The Su-30MKI version was designed for India. The Sukhoi SU-30 MKI, an all-weather, long-range air superiority fighter gives punch to IAF's strike capabilities. It features state-of-the-art avionics which include display, navigation, targeting and electronic warfare systems. It is highly maneuverable, giving it a clear-cut advantage in aerial combat. At the same time, its two highly efficient and powerful engines can propel this 38-tonne aircraft to fly at twice the speed of sound and as high as 60,000 feet.

The SU-30 MKI has a range of 3,000 kilometers with internal fuel which ensures a 3-hour-long combat mission. It has an in-flight refuelling capability which increases the flight duration to 10 hours with a range of 8,000 kilometers. The most lethal features of any fighter aircraft are its sensors and weapons. And these make the Sukhoi an Air Dominance Fighter. It has powerful electronically scanned array radar which functions in air-to-air and air-to-land/sea mode simultaneously while being tied to a high-precision laser-inertial or GPS navigation system. It is equipped with modern digital weapons control and electronic counter measure systems. Weapons are the teeth of any fighter aircraft. The SU-30MKI can carry a load of 8,000 kilograms, which includes a wide range of weapons.

The first SU-30MKI was inducted into the Indian Air Force in 2002 and since then it has been the backbone of the Indian Air Force's fighter fleet. The aircraft is tailor-made to Indian specifications.

The forward facing NIIP N011M Bars (Panther) is a powerful integrated Passive Electronically Scanned Array [PESA] radar. The N011M is a digital multi-mode dual frequency band radar. The N011M can function in air-to-air and air-to-land/sea mode simultaneously while being tied into a high-precision laser-inertial or GPS navigation system. It is equipped with a modern digital weapons control system as well as anti-jamming features. N011M has a 350 km search range and a maximum 200 km tracking range, and 60 km in the rear hemisphere. The radar can track 15 air targets and engage the 4 most dangerous simultaneously. These targets can even include cruise missiles and motionless helicopters. The Su-30MKI can function as a mini-AWACS as a director or command post for other aircraft. The target co-ordinates can be transferred automatically to at least 4 other aircraft. The radar can detect ground targets such as tanks at 40-50 km. It was speculated that the passive phased array Radar Irbis-E may be added to the fighter jet by 2010, when the first totally Indian-built Su-30MKI would roll out from HAL Nasik.
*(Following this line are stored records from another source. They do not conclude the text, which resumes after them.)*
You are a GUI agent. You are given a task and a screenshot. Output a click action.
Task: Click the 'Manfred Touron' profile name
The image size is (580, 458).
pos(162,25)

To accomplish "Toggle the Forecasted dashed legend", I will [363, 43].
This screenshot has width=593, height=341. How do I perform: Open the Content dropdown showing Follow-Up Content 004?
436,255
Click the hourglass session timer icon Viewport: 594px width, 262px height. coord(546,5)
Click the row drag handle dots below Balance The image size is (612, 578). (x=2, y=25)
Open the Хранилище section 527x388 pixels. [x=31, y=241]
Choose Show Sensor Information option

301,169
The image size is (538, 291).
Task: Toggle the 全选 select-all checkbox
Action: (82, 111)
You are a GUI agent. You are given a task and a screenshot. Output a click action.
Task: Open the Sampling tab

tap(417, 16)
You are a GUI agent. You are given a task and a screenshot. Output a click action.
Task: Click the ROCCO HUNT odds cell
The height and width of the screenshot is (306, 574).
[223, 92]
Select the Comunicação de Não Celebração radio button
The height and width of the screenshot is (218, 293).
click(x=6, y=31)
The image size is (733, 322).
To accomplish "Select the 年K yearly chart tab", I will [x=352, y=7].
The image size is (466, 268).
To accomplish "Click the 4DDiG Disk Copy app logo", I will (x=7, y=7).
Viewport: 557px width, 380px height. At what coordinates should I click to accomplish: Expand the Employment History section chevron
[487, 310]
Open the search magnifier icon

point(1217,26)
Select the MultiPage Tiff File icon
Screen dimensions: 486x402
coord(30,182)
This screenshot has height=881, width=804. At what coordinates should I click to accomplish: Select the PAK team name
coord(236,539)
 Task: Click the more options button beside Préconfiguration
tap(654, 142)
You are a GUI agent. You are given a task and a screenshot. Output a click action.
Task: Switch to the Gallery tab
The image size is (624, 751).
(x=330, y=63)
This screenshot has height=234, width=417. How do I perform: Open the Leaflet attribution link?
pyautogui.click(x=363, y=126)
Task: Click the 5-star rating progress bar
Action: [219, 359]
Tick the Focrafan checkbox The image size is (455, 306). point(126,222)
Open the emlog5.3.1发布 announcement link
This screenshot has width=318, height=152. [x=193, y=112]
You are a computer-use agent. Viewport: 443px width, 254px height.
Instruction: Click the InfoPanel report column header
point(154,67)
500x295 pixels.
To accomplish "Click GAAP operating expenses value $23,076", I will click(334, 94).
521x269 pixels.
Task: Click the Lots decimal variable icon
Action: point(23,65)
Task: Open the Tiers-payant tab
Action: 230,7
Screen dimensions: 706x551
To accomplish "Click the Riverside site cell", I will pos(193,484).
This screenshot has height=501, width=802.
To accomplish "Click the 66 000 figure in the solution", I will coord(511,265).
The IAF planned to upgrade the first 80 Su-30MKIs to the level 'Super Sukhois' with highly advanced radars and weapon systems. The plan calls for equipping the aircraft with long-range stand-off missiles with a range of 300 km. A request for information (ROI) was issued in late 2012 for procuring such a weapon system from global vendors. These new missiles with a range around 300 kms would be in addition to the 290-km range BrahMos supersonic cruise missiles which would be carried by some 50 aircraft of the force.